Science:Math Exam Resources/Courses/MATH105/April 2016/Question 01 (e)

First, since the function is positive, the area of the region under the graph of the function is ${\displaystyle {\color {OrangeRed}\int _{a}^{b}f(x)dx}}$.

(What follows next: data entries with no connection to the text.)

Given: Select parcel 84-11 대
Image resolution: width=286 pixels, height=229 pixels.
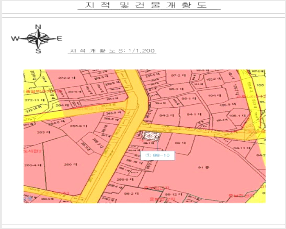Looking at the screenshot, I should (x=242, y=148).
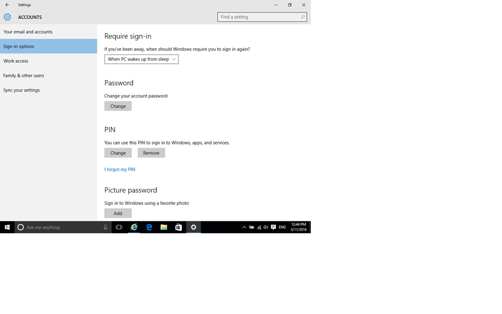Select Your email and accounts
The height and width of the screenshot is (314, 502).
(28, 32)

On the other hand, the left Riemman sum of the area ${\displaystyle n}$ subintervals is given by ${\displaystyle {\color {OliveGreen}\sum _{i=1}^{n}f(a+(i-1)\Delta x)\Delta x}}$, where ${\displaystyle \Delta x={\frac {b-a}{n}}.}$

Since the function is a decreasing, on each subinterval , the function value of left endpoint is greater than the function value of any other points on the subinterval;

In other words , for each ${\displaystyle x}$ in ith subinterval, (i.e., ${\displaystyle x\in [a+(i-1)\Delta x,a+i\Delta x]}$), we have

${\displaystyle f(a+(i-1)\Delta x)\geq f(x)}$.

This implies that

${\displaystyle {\color {OrangeRed}\int _{a}^{b}f(x)dx}=\sum _{i=1}^{n}\int _{a+(i-1)\Delta x}^{a+i\Delta x}f(x)dx\quad {\color {blue}\leq }\quad \sum _{i=1}^{n}\int _{a+(i-1)\Delta x}^{a+i\Delta x}f(a+(i-1)\Delta x)dx=\sum _{i=1}^{n}f(a+(i-1)\Delta x)\int _{a+(i-1)\Delta x}^{a+i\Delta x}dx={\color {OliveGreen}\sum _{i=1}^{n}f(a+(i-1)\Delta x)\Delta x}.}$

Thus, the left Riemann sum overestimates the area.